The former is one who has attained distinction in teaching, research and community service and has generally met the requirements specified for promoting academics in the University where he works. The latter, on the other hand, has attained distinction in teaching, research and community service, generally met the criteria specified by the University where he works and has, additionally been certified as contributing meaningfully towards the progression of the legal profession, by virtue of the depth, profundity, pervasiveness and creativity exhibited in his teaching and research output. He has shaped legislative reforms, judicial thinking and opinions of litigation lawyers and academics like him, through his exemplary scholarship. In this regard, I recall, with nostalgia, how Professor Omotola, while stressing an argument against a decision of the Supreme Court, in the course of teaching us in class, would retort: “I feel like going to wake (His Lordship, Hon. Justice) Idigbe from his grave. He would have given the correct interpretation of that statute”. Are we suggesting that such a personage who felt so strongly about the cause of law advancement, was undeserving of the SAN rank?”

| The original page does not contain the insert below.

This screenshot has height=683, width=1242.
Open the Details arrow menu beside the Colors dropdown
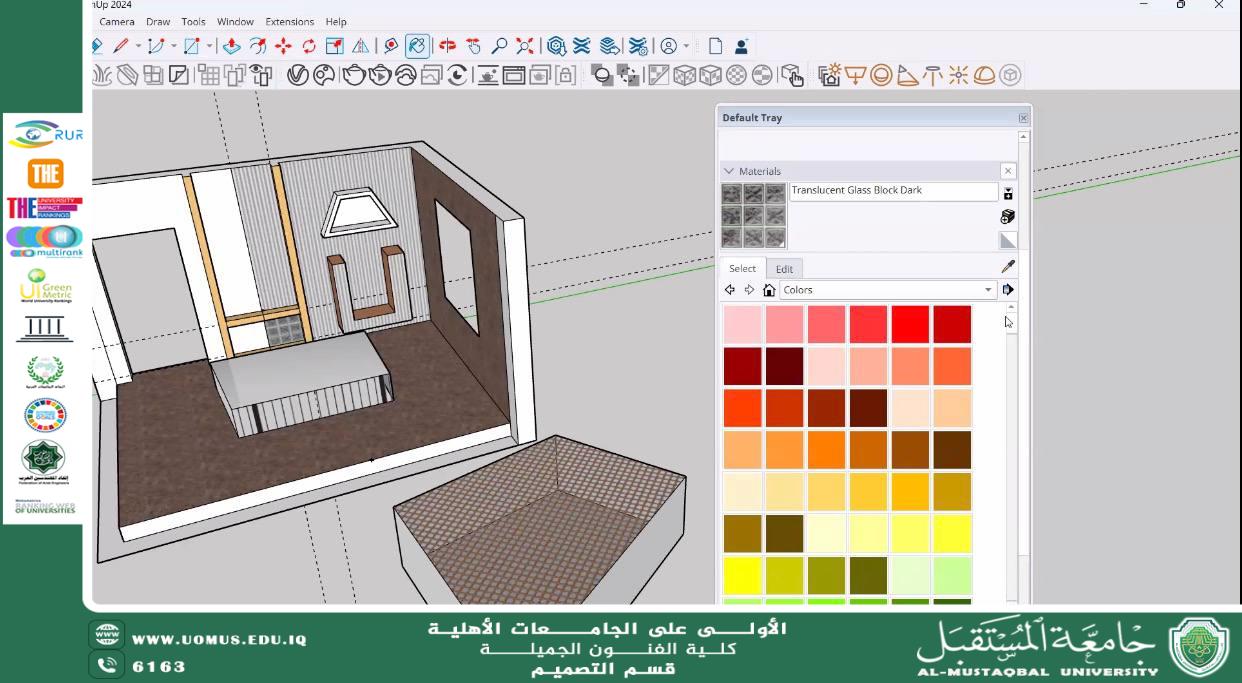pyautogui.click(x=1007, y=289)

He added that the suggestion, in some other quarters that conferring the SAN rank on academics is a demonstration of the “title-craze tradition” is incorrect. According to him, conferring the SAN rank on academics is a highly commendable reward system meant to encourage excellence and distinction among law academics. “It is a worthy legacy of our progenitors and it behoves on us all, not only to uphold the sanctity of the legacy, but also to ensure that many more conferrment slots are reserved for deserving academics than presently are. Let me conclude by saluting all the academics that have been conferred with the rank and say that we are extremely proud of their accomplishments. Permit me to also say, unequivocally, that I look forward and pray fervently, to join their prestigious comity in no distant future.”